7) Le règlement prévoit que les mentions «désalcoolisé» et «partiellement désalcoolisé» accompagnent les dénominations de certaines catégories de produits de la vigne (par exemple, vin, vin mousseux, vin pétillant, etc.), s’ils répondent à certaines caractéristiques.
Les viticulteurs demandent si d’autres dénominations de vente sont nécessaires (par exemple, vin sans alcool, «alcohol free wine» en anglais, «alkoholfreier Wein» en allemand), peuvent être utilisées en complément (ou en lieu et place) des mentions énoncées dans le règlement, ou si elles devront encore être réglementées dans le droit dérivé?

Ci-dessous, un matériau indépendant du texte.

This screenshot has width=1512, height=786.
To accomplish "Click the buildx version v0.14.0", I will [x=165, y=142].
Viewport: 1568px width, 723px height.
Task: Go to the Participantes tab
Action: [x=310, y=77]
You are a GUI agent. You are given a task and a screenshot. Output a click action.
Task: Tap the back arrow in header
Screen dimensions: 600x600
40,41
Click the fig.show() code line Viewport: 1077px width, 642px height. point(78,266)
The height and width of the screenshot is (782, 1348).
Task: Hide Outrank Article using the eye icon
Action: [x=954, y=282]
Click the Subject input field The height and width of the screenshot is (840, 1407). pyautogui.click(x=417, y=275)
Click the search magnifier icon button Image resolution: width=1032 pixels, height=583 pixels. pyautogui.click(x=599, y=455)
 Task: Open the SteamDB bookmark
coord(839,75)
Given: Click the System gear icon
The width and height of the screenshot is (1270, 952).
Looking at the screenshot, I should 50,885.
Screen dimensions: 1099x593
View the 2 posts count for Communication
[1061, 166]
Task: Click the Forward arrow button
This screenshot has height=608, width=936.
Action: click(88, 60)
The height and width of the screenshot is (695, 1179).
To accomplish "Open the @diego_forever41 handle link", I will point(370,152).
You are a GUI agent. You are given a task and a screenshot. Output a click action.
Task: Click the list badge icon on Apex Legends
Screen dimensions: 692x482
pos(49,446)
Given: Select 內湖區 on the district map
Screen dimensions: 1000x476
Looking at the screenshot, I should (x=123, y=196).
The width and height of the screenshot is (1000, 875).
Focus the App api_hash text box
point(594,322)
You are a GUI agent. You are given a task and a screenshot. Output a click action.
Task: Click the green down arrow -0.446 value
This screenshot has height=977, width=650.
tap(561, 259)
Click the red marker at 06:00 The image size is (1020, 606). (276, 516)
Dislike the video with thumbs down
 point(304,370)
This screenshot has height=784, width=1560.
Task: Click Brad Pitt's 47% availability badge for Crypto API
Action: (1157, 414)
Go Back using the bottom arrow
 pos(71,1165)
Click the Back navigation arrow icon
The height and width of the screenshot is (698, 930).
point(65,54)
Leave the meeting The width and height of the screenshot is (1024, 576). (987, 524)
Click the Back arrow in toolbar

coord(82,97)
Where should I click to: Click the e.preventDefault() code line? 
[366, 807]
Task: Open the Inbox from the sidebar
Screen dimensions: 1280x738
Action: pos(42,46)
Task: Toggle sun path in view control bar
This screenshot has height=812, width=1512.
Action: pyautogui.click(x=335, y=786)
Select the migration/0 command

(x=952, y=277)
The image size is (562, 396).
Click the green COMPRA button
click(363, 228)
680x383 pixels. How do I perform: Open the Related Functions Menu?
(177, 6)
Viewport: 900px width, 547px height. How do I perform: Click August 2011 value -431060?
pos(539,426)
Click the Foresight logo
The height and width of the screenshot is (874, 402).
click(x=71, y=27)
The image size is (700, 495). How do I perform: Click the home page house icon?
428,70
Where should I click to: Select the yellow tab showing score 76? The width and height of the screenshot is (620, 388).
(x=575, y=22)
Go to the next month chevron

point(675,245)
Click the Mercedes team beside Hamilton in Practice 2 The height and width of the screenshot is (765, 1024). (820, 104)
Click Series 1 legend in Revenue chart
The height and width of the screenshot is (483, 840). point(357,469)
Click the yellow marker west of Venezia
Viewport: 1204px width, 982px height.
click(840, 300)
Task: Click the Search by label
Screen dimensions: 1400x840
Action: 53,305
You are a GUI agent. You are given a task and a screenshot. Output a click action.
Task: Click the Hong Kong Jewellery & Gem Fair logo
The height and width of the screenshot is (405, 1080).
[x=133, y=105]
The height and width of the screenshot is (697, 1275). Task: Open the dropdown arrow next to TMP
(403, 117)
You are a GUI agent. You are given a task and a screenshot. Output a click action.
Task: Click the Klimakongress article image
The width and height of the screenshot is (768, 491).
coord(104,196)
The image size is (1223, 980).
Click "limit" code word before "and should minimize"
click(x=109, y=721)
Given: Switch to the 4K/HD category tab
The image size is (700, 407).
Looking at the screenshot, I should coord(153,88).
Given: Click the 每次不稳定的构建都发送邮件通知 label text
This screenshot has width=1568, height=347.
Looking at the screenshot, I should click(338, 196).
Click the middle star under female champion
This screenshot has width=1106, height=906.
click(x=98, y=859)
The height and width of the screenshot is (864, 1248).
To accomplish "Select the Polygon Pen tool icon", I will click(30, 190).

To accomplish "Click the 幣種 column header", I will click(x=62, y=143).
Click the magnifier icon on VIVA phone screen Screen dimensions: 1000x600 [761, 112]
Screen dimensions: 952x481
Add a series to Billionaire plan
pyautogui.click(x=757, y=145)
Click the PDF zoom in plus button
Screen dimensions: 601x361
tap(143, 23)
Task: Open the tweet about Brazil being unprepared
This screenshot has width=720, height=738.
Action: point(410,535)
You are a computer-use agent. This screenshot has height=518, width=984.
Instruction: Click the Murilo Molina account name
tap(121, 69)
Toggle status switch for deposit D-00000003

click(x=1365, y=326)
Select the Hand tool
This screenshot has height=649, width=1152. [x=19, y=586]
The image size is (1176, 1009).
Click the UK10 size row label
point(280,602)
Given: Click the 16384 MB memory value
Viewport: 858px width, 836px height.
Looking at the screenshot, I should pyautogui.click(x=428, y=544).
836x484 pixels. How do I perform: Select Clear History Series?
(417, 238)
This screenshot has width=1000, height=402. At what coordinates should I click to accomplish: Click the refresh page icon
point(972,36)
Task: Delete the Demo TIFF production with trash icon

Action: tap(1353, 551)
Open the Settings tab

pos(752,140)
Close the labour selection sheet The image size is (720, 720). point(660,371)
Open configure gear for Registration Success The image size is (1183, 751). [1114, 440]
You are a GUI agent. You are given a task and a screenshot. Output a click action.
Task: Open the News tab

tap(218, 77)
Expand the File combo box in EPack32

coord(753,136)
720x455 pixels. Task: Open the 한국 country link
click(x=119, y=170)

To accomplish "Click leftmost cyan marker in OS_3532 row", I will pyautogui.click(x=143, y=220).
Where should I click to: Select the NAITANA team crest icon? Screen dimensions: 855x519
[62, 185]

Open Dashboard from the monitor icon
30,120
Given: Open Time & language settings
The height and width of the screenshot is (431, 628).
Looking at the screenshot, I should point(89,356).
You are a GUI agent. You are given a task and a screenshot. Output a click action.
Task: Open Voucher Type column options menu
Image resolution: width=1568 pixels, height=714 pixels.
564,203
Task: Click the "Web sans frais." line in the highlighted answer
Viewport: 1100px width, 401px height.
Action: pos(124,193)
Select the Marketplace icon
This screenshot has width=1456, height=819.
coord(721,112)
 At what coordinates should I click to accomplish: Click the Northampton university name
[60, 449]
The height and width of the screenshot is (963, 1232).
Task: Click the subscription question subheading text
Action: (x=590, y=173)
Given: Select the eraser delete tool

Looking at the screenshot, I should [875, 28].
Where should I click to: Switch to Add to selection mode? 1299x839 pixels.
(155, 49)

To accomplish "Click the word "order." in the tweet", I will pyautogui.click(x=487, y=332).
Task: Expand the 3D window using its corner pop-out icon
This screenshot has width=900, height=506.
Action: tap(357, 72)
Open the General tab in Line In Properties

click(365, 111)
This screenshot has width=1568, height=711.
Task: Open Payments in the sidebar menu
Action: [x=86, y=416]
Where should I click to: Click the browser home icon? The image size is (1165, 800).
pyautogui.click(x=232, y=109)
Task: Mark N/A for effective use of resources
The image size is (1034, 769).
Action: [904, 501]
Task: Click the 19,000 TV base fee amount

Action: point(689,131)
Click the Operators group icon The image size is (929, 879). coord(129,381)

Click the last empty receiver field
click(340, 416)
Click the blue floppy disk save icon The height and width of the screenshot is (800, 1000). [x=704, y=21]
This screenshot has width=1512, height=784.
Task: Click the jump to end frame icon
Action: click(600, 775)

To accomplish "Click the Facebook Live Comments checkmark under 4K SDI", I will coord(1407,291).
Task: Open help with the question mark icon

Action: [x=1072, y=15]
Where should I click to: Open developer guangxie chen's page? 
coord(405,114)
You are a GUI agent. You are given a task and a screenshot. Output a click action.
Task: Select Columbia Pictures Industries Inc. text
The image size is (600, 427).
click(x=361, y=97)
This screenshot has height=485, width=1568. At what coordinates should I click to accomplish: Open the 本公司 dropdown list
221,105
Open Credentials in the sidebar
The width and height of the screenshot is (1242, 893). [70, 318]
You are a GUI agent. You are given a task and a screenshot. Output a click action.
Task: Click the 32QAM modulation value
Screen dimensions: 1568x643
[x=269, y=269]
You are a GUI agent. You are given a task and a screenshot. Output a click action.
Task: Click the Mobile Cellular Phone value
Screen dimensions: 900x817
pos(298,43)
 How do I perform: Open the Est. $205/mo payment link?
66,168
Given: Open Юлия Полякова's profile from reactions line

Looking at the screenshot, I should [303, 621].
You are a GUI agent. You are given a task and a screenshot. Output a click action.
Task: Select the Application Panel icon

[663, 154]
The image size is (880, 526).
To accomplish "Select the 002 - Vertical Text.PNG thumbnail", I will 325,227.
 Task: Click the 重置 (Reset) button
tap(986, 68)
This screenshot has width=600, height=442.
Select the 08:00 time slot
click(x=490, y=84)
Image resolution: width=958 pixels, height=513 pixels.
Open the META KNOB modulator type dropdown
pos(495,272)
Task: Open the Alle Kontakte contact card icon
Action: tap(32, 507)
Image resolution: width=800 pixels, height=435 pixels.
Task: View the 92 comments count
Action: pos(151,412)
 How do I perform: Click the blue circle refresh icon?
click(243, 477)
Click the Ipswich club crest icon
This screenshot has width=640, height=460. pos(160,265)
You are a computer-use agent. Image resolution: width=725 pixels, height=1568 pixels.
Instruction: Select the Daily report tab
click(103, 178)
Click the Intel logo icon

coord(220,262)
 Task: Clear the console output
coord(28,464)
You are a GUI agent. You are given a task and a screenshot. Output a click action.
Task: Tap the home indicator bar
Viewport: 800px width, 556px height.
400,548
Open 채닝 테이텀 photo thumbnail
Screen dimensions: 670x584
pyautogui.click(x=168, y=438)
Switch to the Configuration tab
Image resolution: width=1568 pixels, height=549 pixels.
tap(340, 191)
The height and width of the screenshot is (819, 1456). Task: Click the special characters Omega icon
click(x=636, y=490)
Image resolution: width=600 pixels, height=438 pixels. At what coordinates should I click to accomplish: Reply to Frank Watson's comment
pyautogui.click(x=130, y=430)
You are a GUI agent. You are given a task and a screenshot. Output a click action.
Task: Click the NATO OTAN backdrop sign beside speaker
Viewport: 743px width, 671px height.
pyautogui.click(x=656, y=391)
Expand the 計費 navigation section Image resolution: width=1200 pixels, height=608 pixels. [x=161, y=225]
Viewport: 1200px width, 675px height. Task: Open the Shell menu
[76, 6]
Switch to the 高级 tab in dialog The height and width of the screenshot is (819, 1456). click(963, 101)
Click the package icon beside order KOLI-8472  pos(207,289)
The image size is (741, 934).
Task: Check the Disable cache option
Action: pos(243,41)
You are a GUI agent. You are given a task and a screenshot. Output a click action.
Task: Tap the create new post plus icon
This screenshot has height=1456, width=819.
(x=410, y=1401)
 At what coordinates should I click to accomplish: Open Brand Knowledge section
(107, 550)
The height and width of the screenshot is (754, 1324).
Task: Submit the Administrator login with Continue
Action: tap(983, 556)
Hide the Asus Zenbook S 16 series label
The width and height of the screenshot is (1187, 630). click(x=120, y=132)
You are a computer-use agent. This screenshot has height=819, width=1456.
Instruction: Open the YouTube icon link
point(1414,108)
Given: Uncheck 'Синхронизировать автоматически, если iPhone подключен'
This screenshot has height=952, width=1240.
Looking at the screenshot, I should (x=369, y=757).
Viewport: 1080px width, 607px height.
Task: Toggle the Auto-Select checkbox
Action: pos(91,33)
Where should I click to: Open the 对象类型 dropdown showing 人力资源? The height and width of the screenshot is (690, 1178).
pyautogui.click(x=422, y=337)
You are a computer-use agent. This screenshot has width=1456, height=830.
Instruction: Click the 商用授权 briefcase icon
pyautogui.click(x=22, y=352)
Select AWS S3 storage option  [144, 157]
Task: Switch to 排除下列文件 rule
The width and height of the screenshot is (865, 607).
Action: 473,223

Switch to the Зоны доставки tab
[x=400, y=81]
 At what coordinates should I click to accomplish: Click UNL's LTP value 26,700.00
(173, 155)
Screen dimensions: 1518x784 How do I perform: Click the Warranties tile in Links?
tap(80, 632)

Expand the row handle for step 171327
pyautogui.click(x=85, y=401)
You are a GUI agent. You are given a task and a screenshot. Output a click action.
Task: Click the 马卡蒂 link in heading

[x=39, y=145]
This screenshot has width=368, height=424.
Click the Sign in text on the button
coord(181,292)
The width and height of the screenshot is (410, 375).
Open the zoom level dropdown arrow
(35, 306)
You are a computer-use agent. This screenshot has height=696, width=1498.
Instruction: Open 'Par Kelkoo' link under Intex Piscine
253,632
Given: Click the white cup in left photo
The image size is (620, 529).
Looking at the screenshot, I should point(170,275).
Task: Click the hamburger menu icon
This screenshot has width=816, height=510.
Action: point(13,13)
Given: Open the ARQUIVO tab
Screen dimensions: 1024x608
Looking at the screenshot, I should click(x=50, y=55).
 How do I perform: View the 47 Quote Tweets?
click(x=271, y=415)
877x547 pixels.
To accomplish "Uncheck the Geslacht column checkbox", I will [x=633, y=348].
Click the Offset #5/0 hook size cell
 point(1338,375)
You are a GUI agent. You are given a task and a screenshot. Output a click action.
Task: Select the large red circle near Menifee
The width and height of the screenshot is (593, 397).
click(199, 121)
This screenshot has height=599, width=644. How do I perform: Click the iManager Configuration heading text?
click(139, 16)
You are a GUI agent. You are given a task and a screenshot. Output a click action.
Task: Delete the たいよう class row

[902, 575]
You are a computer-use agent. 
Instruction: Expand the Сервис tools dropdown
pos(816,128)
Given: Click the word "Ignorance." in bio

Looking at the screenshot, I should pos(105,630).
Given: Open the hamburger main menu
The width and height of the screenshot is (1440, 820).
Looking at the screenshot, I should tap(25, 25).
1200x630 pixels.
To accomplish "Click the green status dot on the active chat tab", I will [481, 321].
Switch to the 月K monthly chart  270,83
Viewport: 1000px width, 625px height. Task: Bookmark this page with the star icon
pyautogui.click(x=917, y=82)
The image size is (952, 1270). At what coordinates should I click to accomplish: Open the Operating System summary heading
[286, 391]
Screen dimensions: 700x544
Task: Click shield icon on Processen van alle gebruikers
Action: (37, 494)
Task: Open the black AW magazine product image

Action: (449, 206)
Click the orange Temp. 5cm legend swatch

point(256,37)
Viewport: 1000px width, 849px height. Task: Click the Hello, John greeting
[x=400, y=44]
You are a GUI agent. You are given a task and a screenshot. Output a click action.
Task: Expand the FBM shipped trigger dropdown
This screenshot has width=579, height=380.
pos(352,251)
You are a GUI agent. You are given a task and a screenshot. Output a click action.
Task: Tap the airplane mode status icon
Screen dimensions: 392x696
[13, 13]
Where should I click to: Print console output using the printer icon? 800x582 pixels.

Conformément à l’article 118, deuxième alinéa, du règlement (UE) no 1308/2013, l’étiquetage des produits visés à l’annexe VII, partie II, points 1 à 11, point 13, point 15 et point 16, dudit règlement ne peut être complété par d’autres mentions que celles prévues par ce règlement, à moins que ces mentions ne satisfassent aux exigences du règlement (UE) no 1169/2011. L’utilisation de mentions telles que «sans alcool», «alcohol free» ou «alkoholfrei», en tant qu’indications complémentaires, pour un vin totalement désalcoolisé contenant 0 % d’alcool pourrait en principe être considérée comme conforme à l’article 7 du règlement (UE) no 1169/2011 et à d’éventuelles règles nationales pertinentes appliquées conformément à l’article 4, paragraphe 4 (6), du règlement (CE) no 1924/2006 concernant les allégations nutritionnelles et de santé portant sur les denrées alimentaires (7). Il convient de souligner que toute indication complémentaire fournie sur l’étiquetage par les opérateurs sur une base volontaire devrait toujours être conforme aux exigences du règlement (UE) no 1169/2011, en particulier aux exigences énoncées à ses articles 36 et 37. Entre autres, les mentions d’étiquetage complémentaires fournies sur une base volontaire ne doivent pas induire le consommateur en erreur, ne doivent pas être ambiguës ou prêter à confusion et doivent, le cas échéant, se fonder sur les données scientifiques pertinentes. En outre, leur affichage ne peut se faire au détriment de l’espace disponible pour les informations obligatoires sur les denrées alimentaires. Dans ces conditions, il serait donc jugé possible d’ajouter de telles mentions sur l’étiquette des vins totalement désalcoolisés (0 % d’alcool), mais pas de remplacer la mention «désalcoolisé» qui est obligatoire pour ces vins.
8) En ce qui concerne les pratiques œnologiques, la Commission a précisé que, pour l’heure, les seules pratiques autorisées sont celles actuellement prévues par la législation actuelle de l’Union [règlement (UE) no 1308/2013 et règlement délégué (UE) 2019/934].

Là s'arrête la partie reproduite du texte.